▶ EXERCISE DESCRIPTION: Leaving pictures aside, set down each line exactly, from the first line of the data to the line with "This screenshot has height=672, width=1568.", both included.
═══ MATERIAL FOR THIS TASK
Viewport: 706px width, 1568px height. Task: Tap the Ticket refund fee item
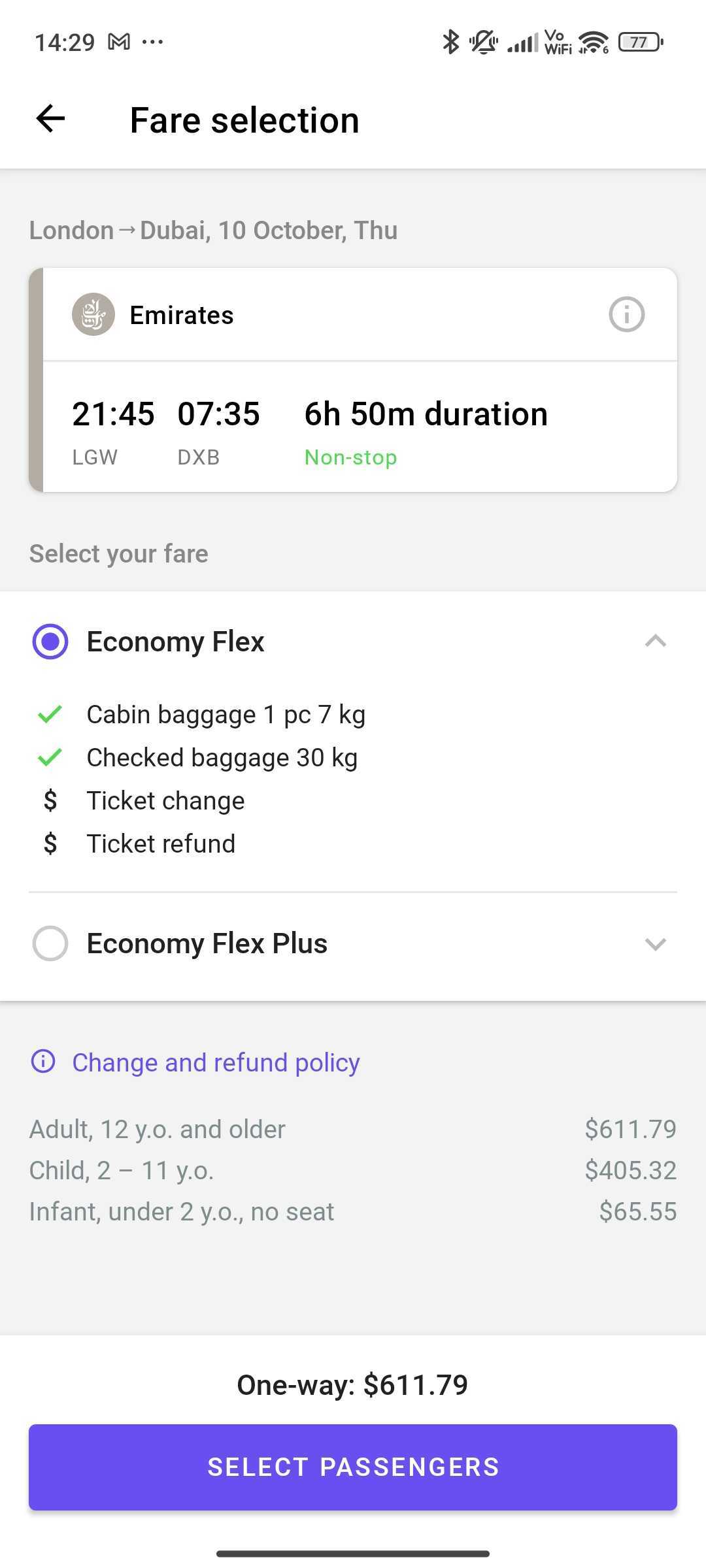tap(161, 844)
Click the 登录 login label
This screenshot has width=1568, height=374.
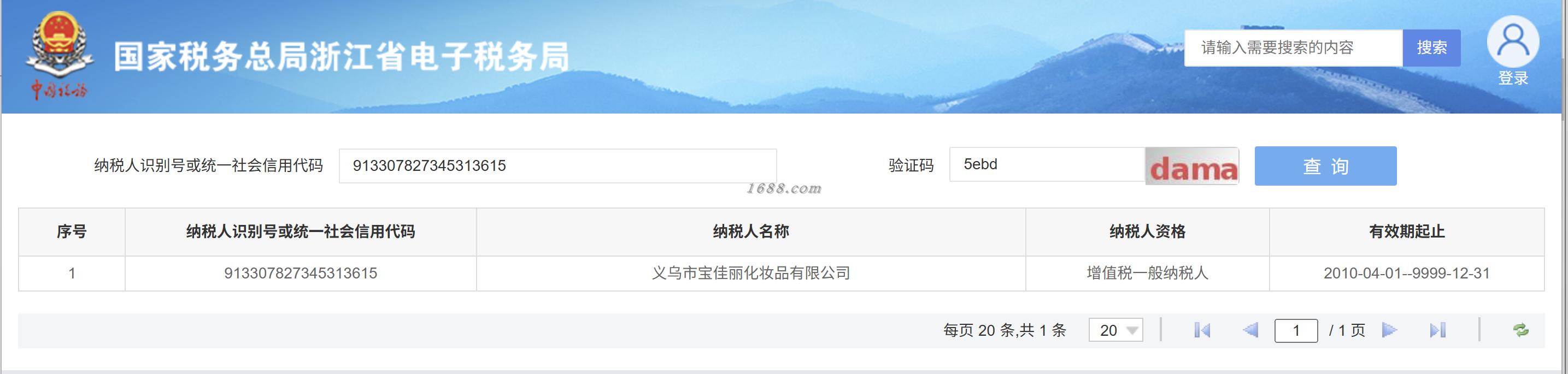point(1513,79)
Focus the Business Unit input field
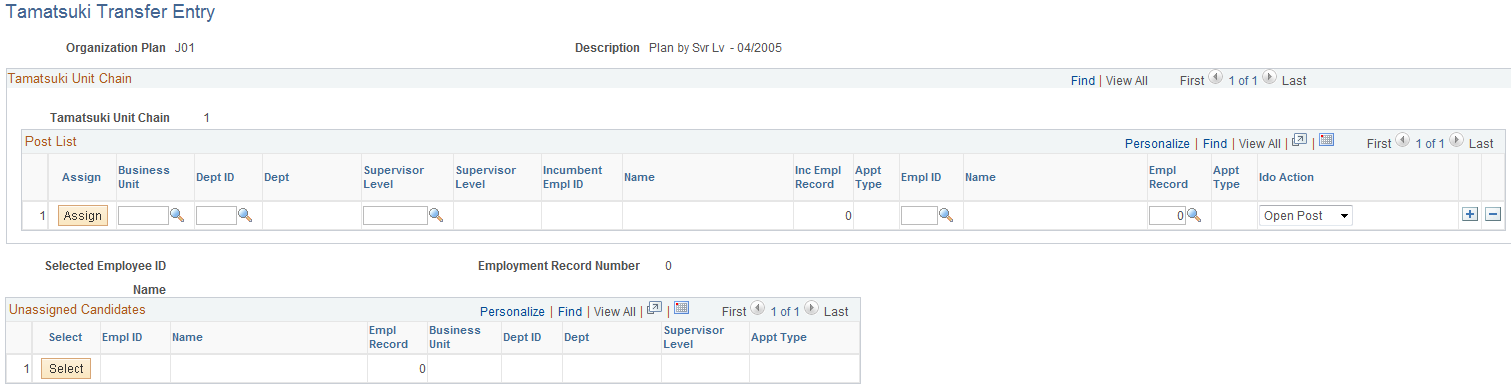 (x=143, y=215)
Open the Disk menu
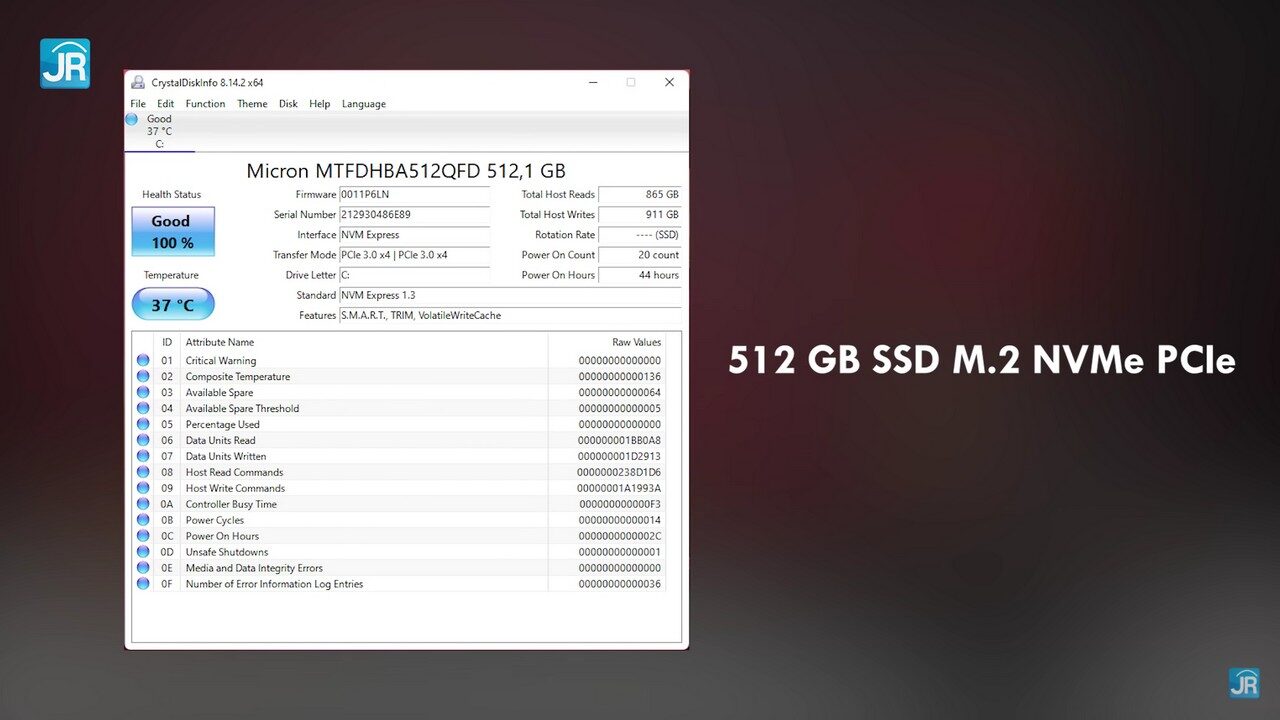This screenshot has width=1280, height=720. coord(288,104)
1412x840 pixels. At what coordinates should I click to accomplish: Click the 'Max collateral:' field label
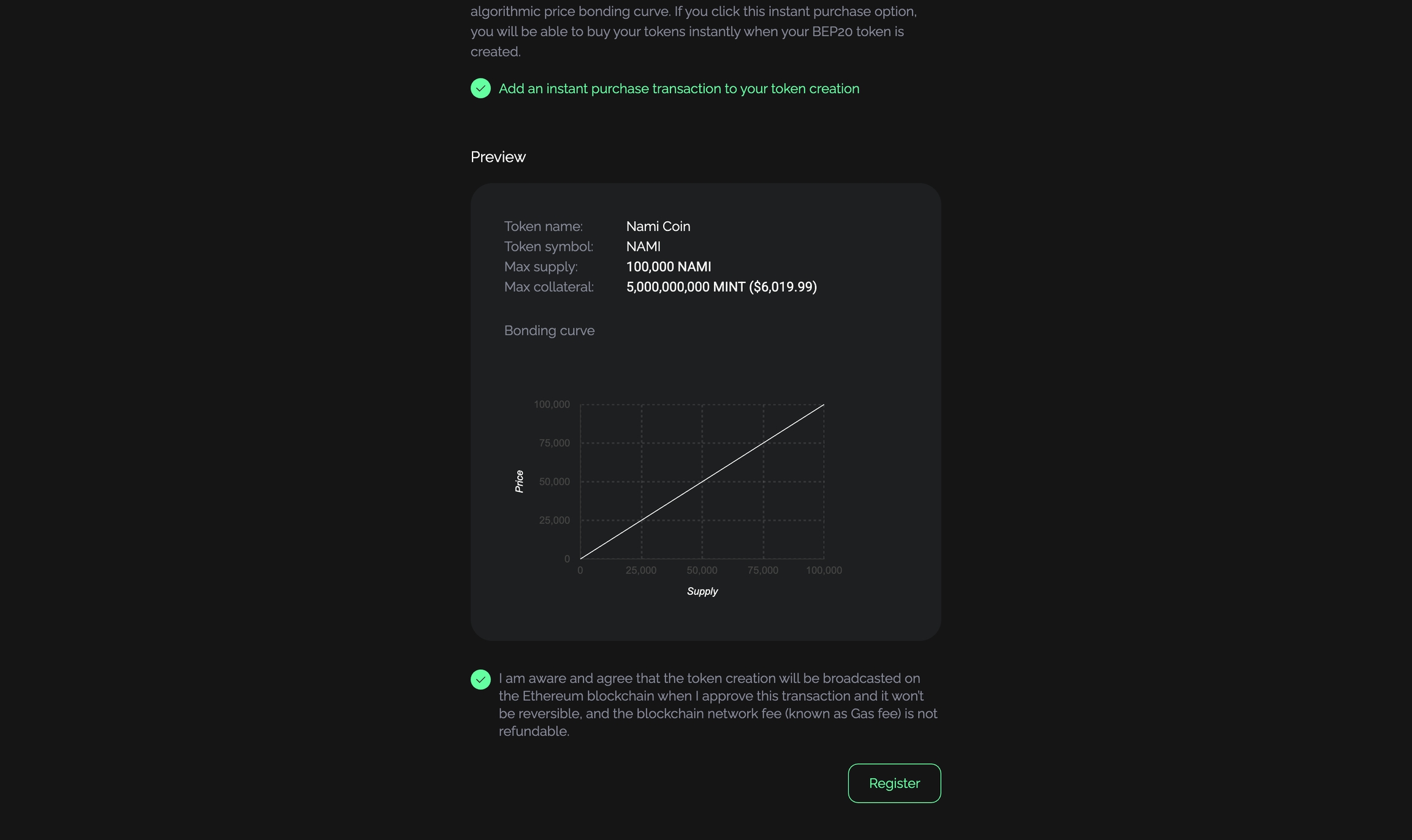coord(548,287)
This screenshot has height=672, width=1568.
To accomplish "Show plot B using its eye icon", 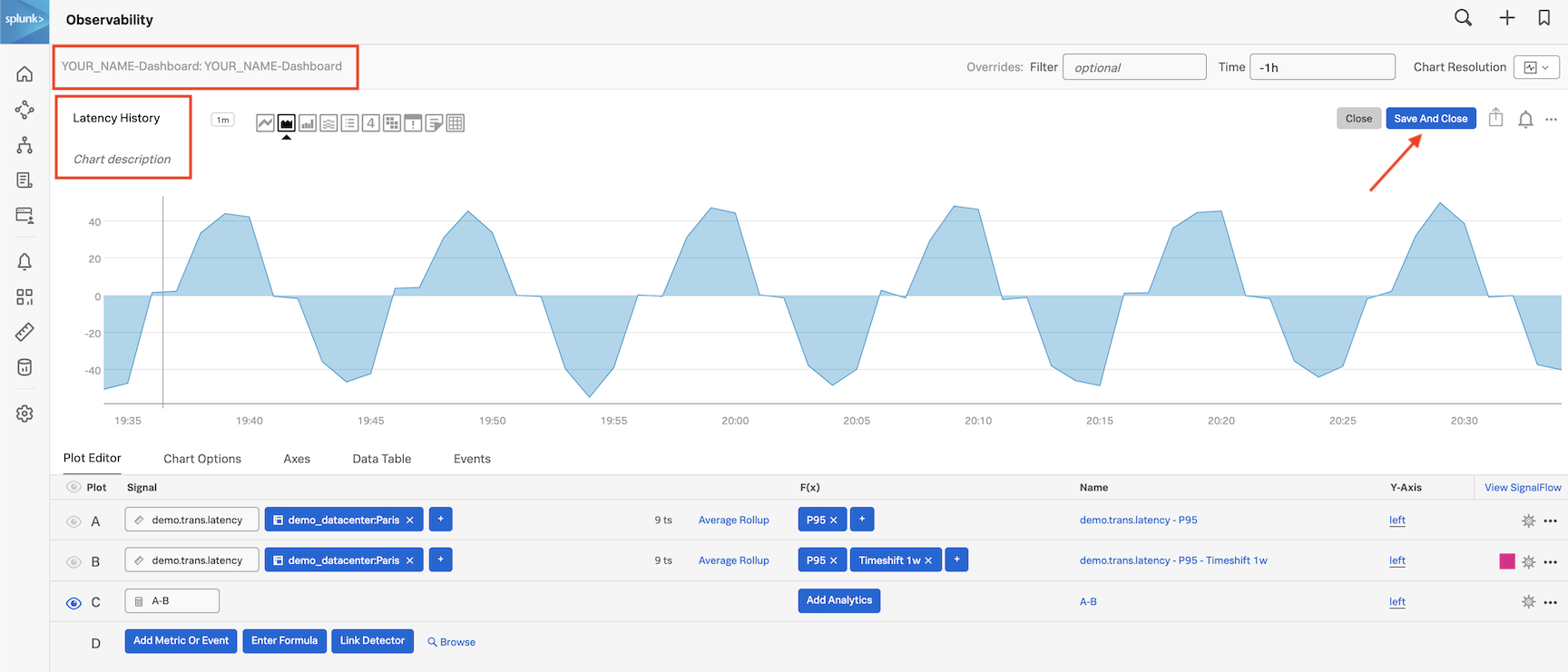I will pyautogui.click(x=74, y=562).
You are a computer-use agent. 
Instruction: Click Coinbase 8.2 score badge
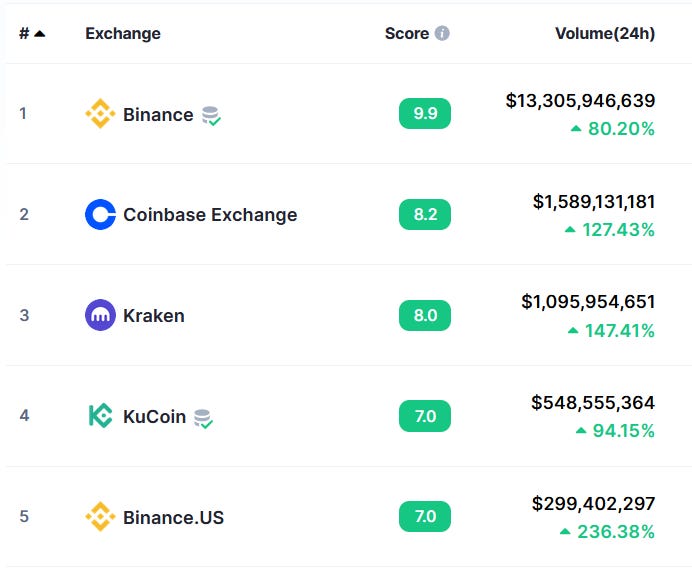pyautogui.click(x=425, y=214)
══════
▶ EXERCISE OUTPUT:
Viewport: 706px width, 1568px height. Task: Tap the Ticket refund fee item
tap(161, 844)
Click the 登录 login label
This screenshot has width=1568, height=374.
point(1513,79)
Focus the Business Unit input field
 (x=143, y=215)
Open the Disk menu
This screenshot has width=1280, height=720. coord(288,104)
1412x840 pixels. At what coordinates should I click to accomplish: Click the 'Max collateral:' field label
coord(548,287)
This screenshot has height=672, width=1568.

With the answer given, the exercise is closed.